- WORK INSTRUCTION:
Among the entries below, find the line with "Click the SUB 300T tab favicon" and the line with "This screenshot has width=260, height=125.". Return exactly those lines and every line between them, but no pictures.
::: RECORDS SUPPLIED
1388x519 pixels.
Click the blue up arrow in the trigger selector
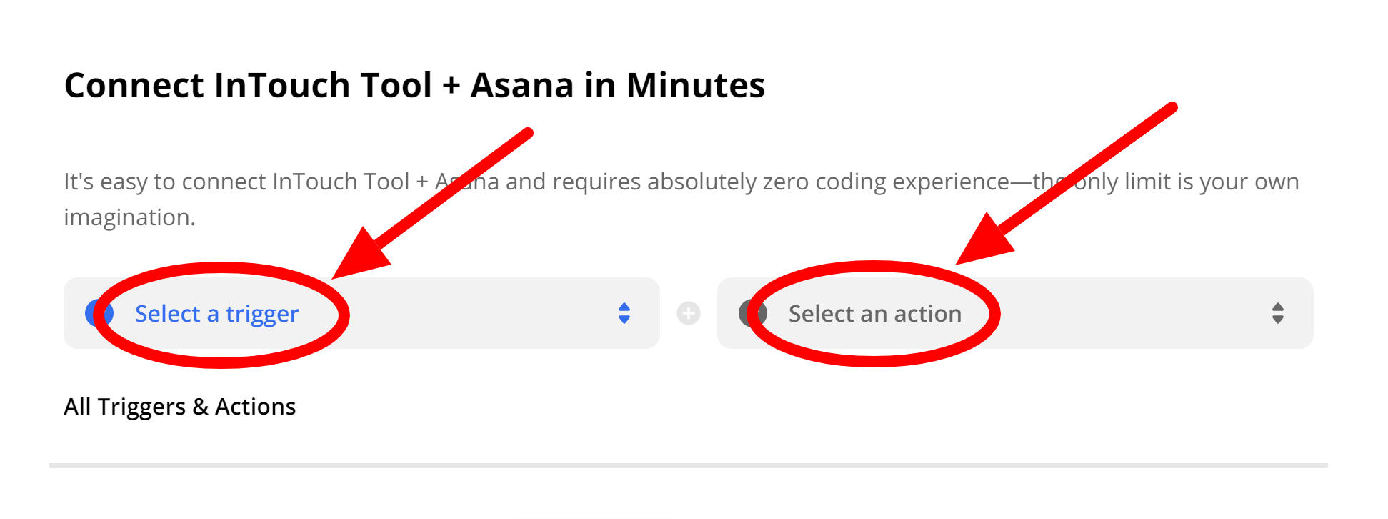click(624, 307)
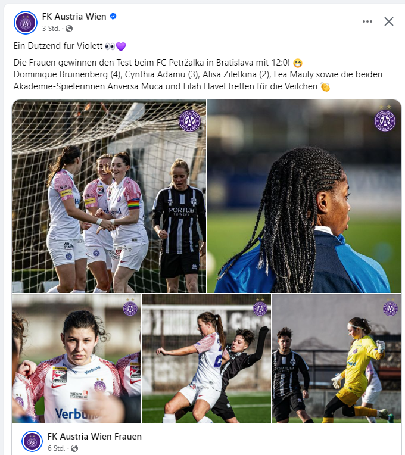Open the three-dots post options menu
Viewport: 405px width, 455px height.
pyautogui.click(x=367, y=21)
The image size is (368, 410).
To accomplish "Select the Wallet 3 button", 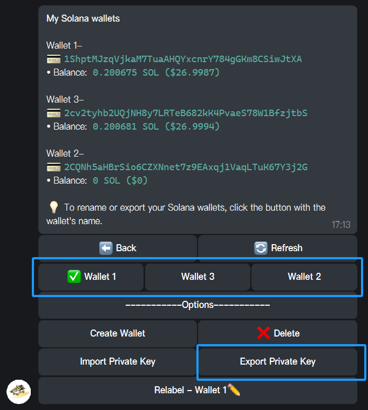I will point(197,277).
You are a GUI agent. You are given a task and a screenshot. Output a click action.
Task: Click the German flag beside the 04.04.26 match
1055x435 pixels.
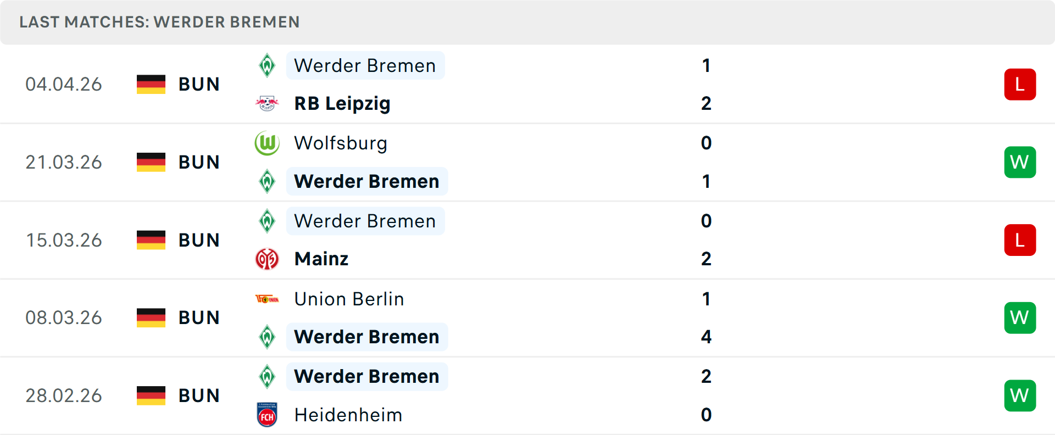tap(151, 84)
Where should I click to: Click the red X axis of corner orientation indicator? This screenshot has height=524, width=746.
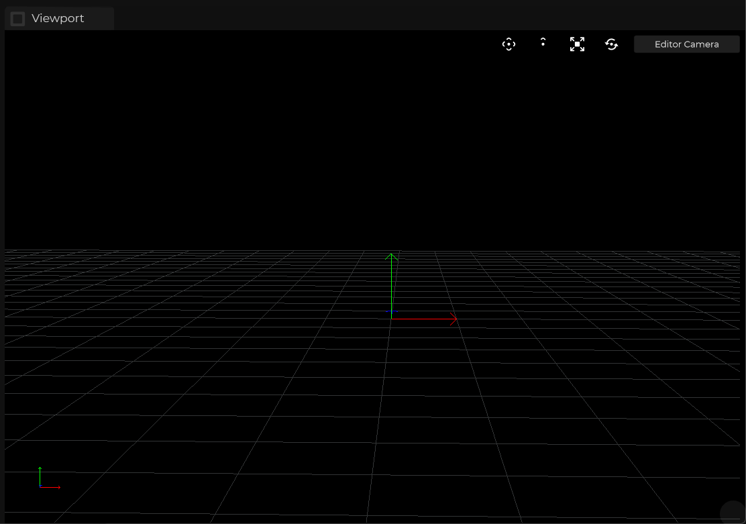[52, 487]
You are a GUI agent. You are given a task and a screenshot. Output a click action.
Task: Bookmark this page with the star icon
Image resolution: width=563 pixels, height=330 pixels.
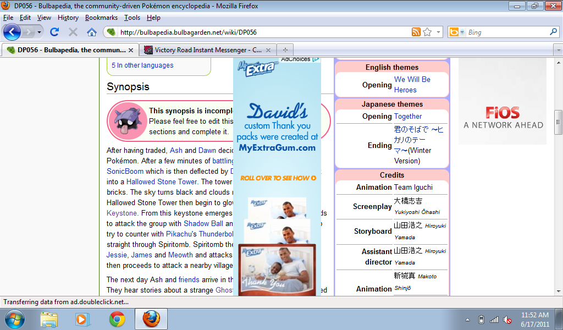[x=427, y=32]
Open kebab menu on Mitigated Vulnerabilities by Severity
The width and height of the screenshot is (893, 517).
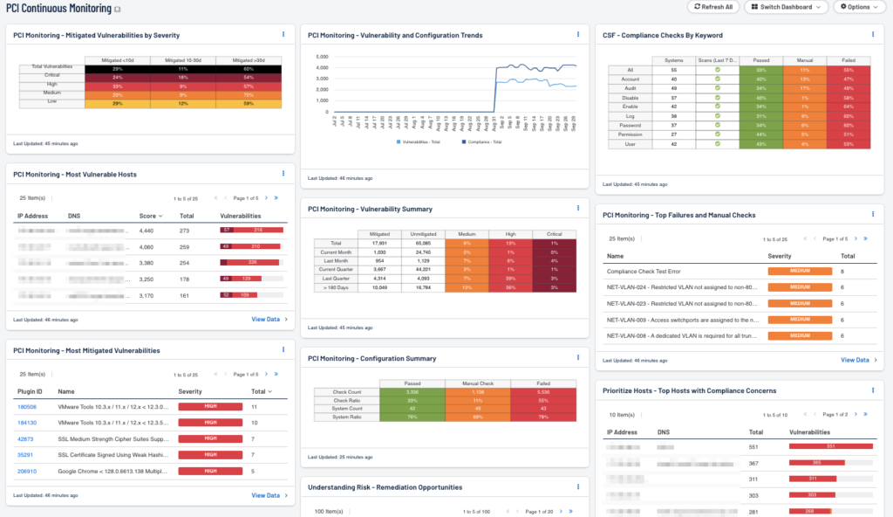pos(283,35)
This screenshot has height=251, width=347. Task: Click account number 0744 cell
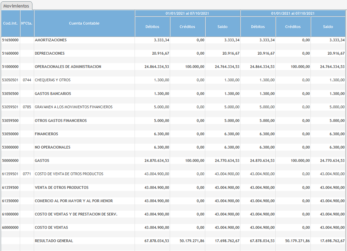click(27, 80)
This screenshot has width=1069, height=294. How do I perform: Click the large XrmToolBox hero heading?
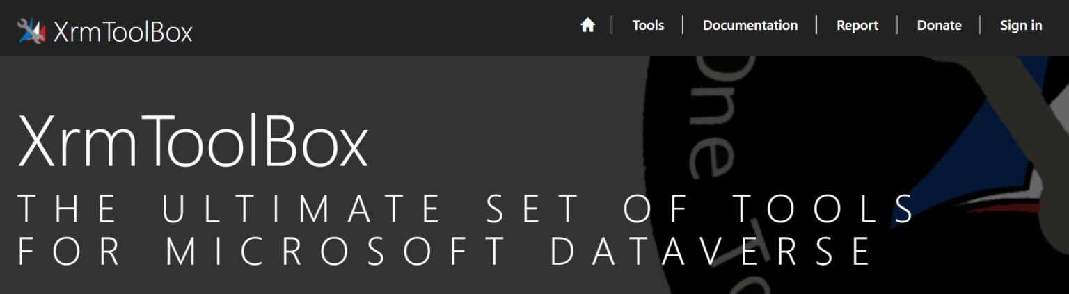click(192, 142)
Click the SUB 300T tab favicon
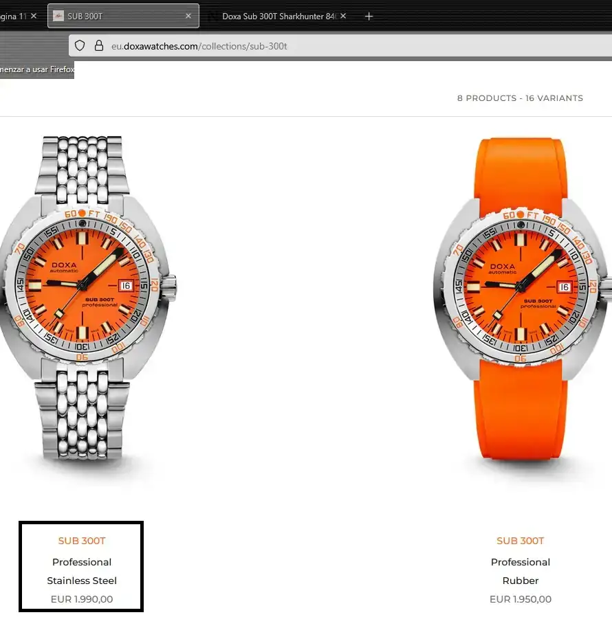This screenshot has height=617, width=612. pyautogui.click(x=58, y=16)
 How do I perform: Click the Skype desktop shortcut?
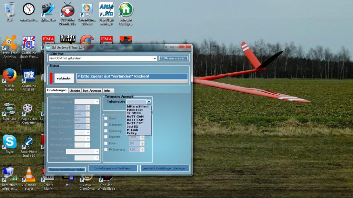coord(9,142)
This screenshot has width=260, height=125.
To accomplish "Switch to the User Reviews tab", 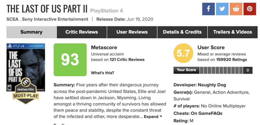I will [132, 32].
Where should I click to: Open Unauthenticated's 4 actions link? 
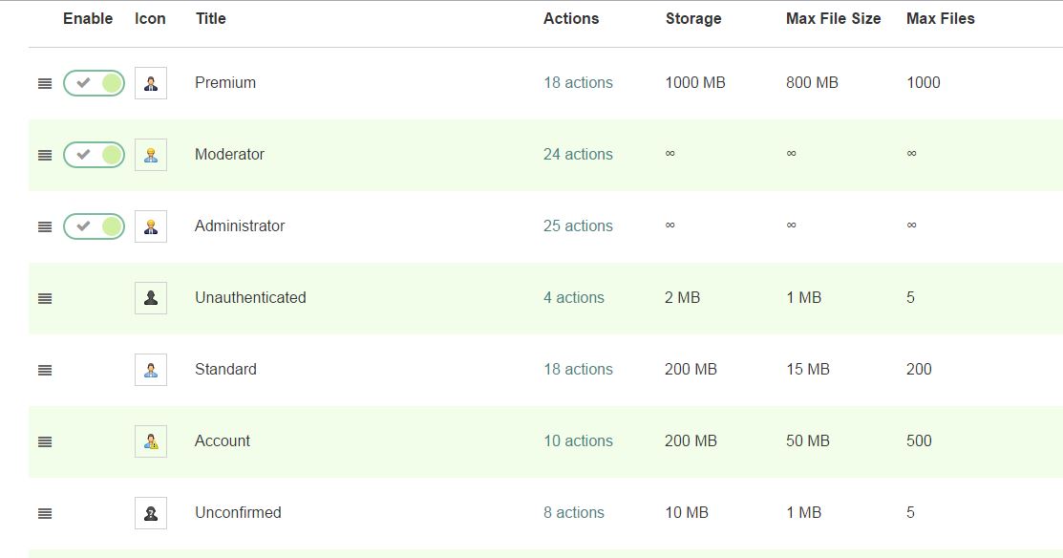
::::::
- WRITTEN ANSWER:
Click the SUB 300T tab favicon
This screenshot has height=617, width=612. pyautogui.click(x=58, y=16)
 How do I perform: Click the Skype desktop shortcut?
coord(9,142)
This screenshot has width=260, height=125.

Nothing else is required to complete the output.